No apartamento 204, no oitavo andar, da Avenida Borges de Medeiros, Helena vive com seus três gatos em confortáveis trinta metros quadrados. Uma mulher de cabelos longos e dourados, apegada aos seus próprios encantos, gosta de viver em segredo. Volta e meia, Helena debruça-se sob a janela de seu apartamento e fica a observar atentamente os transeuntes, pergunta-se o porquê da vida alheia parecer sempre tão mais atrativa do que a sua. Em seu interior, acha mesmo que todos se sentem um pouco assim, e por isso o devaneio não lhe causa nenhum descontentamento.
Toda manhã, Helena sai para comprar pão de queijo novinho na padaria do seu bairro, os atendentes já lhe conhecem e isso lhe confere certa sensação de acolhimento e familiaridade. Essa curiosa mulher, nada solitária (apenas de vez em quando), aceita de bom grado a gentileza com que os acontecimentos ocorrem em sua vida.
Quase sempre, veste-se com cores brandas, em vários tons de azul. As cores lhe remetem o que mais ama na vida, o mar, o céu e a casa em que cresceu na infância. Helena tem uma profissão, família e amigos. A profissão leva com o perfeccionismo e a ironia de um felino, ama a família e os amigos com placidez.
Vive em segredo porque está sempre a olhar para um lado e para o outro, como quem planeja uma fuga ou um casamento com o grande amor.
O comentário entre os que vivem à sua volta, é que nunca se sabe…
Nunca se sabe o que essa curiosa mulher deseja, embora pareça absolutamente satisfeita com a vida que leva. Sorri com a graça de uma fina e esbelta borboleta, e amacia seus três gatos como quem se delicia com a vida.
Helena tem muitas paixões, entre elas, Daniel. Um homem de caráter admirável, se é que isso confere um elogio. Daniel é apaixonado, e nossa Helena é um mistério. Os dois passeiam aos finais de semana, dividem os pães de queijo novinhos da padaria, e também bebem café e chá. Vinho e cerveja. Partilham coisas que terceiros não compreendem, são um do outro e todos sabem disso.

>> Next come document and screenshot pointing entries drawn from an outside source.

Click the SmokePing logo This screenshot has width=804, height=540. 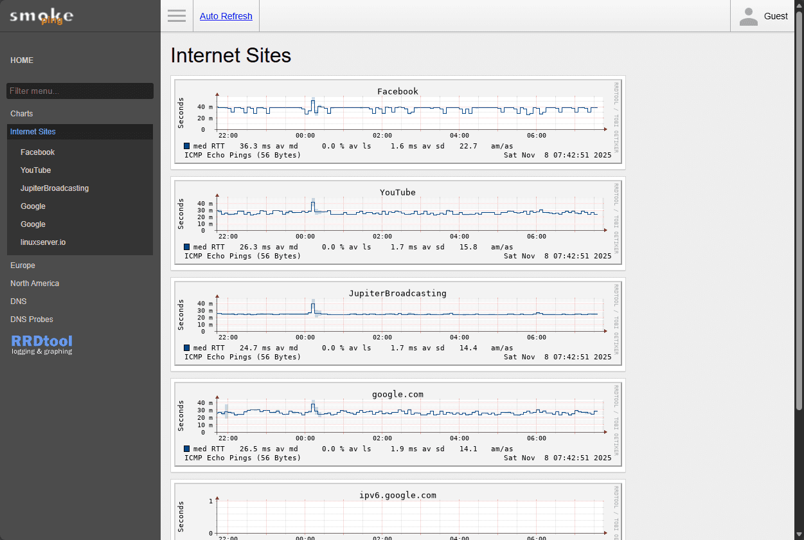40,15
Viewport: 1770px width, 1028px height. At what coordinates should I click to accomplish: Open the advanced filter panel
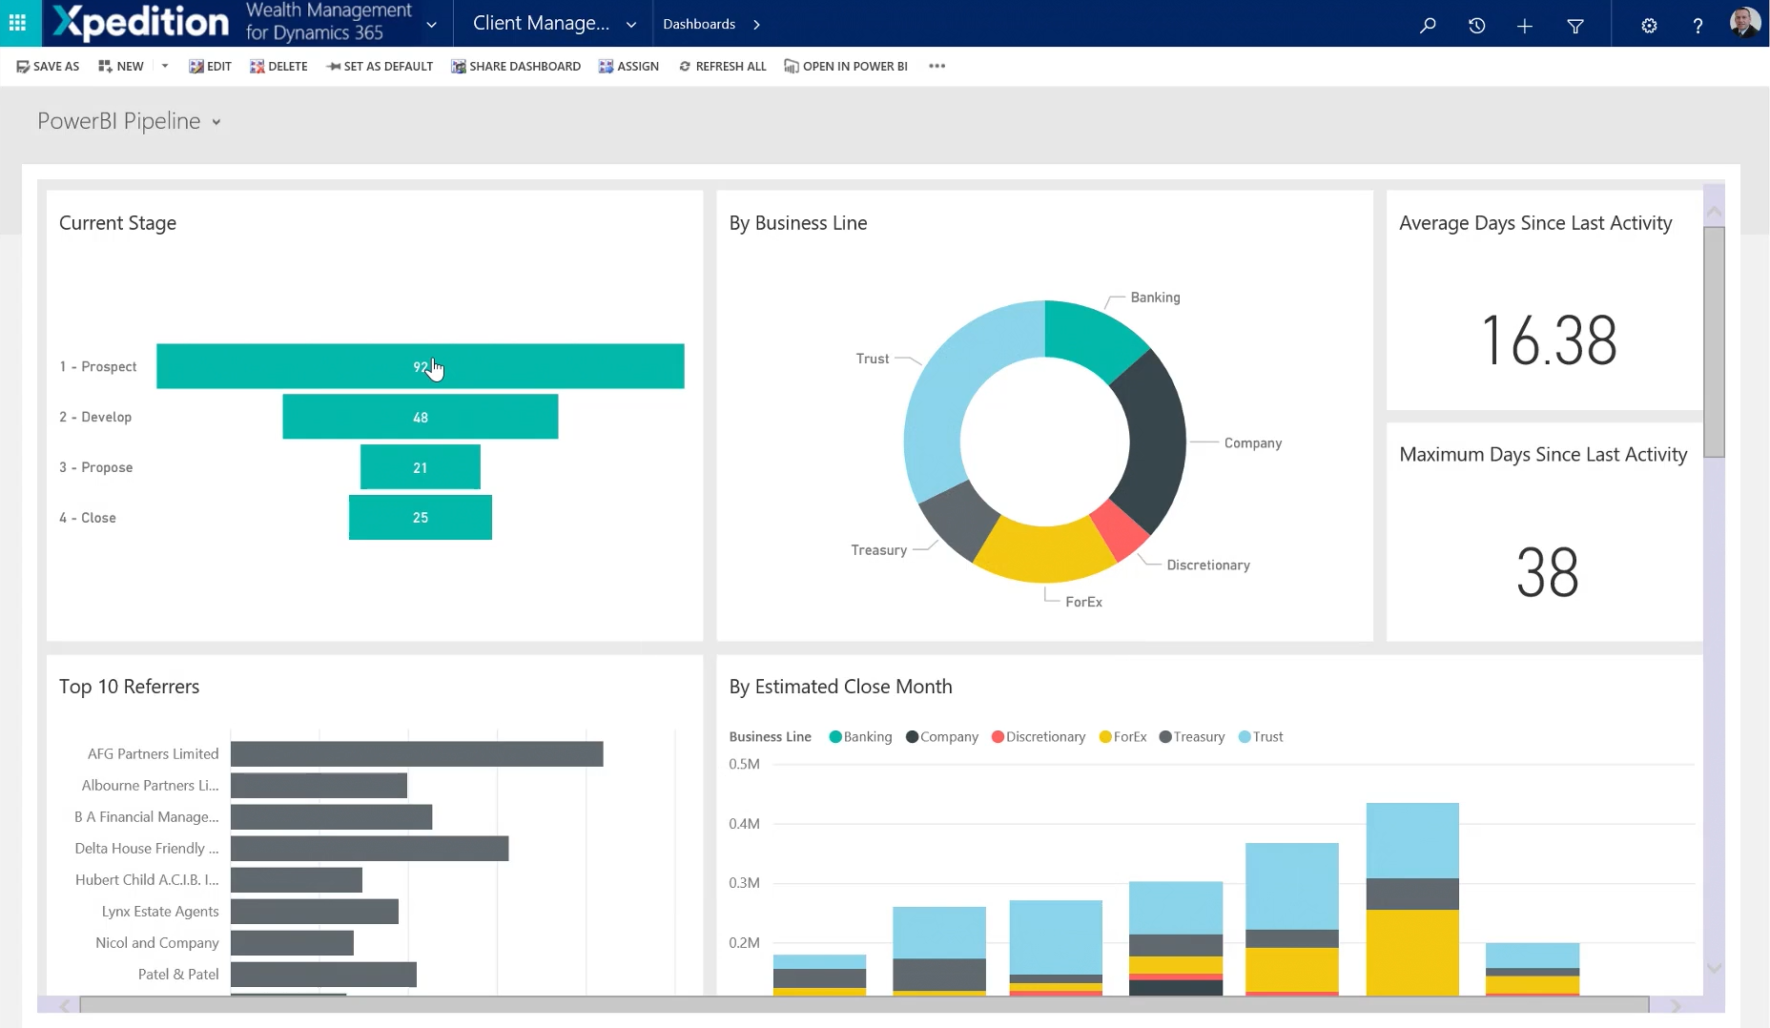tap(1575, 25)
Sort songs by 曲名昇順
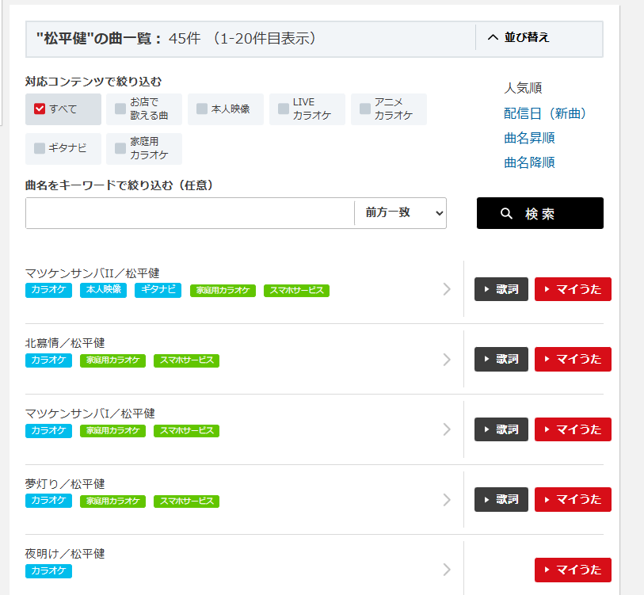Screen dimensions: 644x595 tap(529, 138)
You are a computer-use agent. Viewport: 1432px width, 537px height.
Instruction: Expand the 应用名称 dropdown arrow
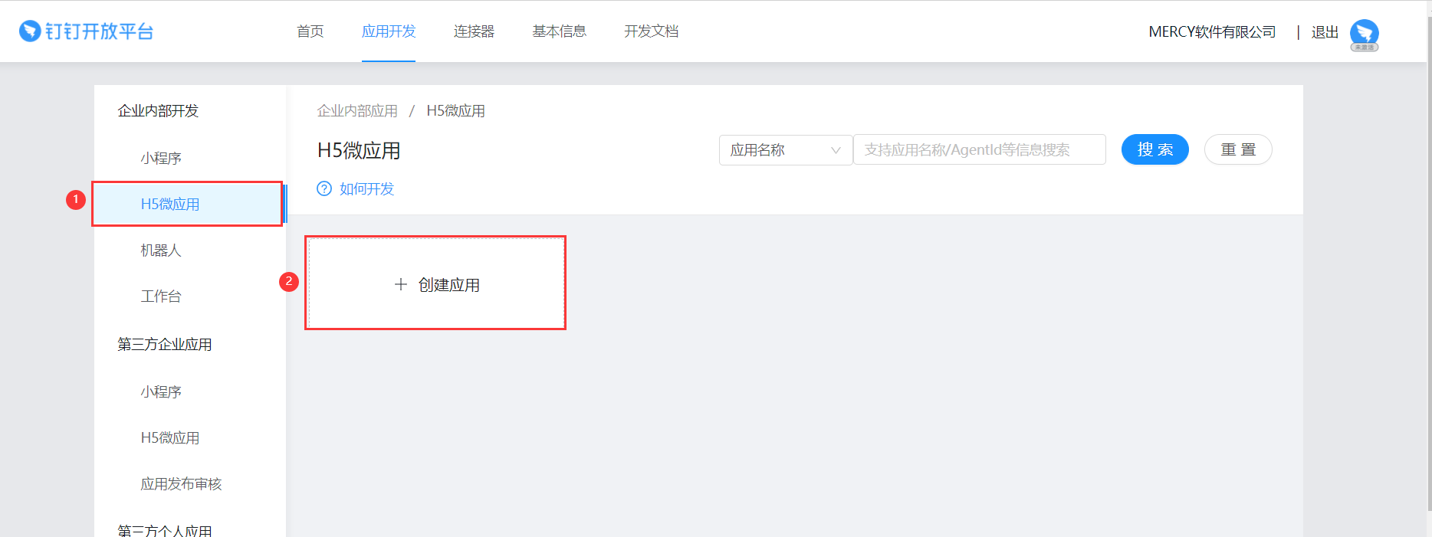click(836, 150)
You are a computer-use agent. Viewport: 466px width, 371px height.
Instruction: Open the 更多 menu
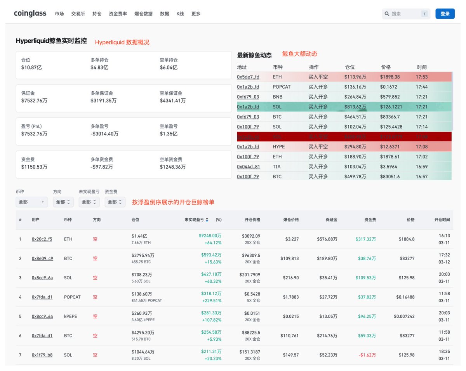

Em seus dias, tão secretos e guardados naqueles trinta metros quadrados, Helena dedica alguns poemas ao seu devoto e amado Daniel. Embora nunca os recite para ele, apenas para os seus três gatos com quem brinda suas noites de solitude. Aos finais de semana, os dois saem de azul para passear no parque, não porque combinam de o fazer, mas porque ambos estão plenamente envoltos nessa vida secreta e singular que ocorre dentro do apartamento 204, ainda que não saibam disso…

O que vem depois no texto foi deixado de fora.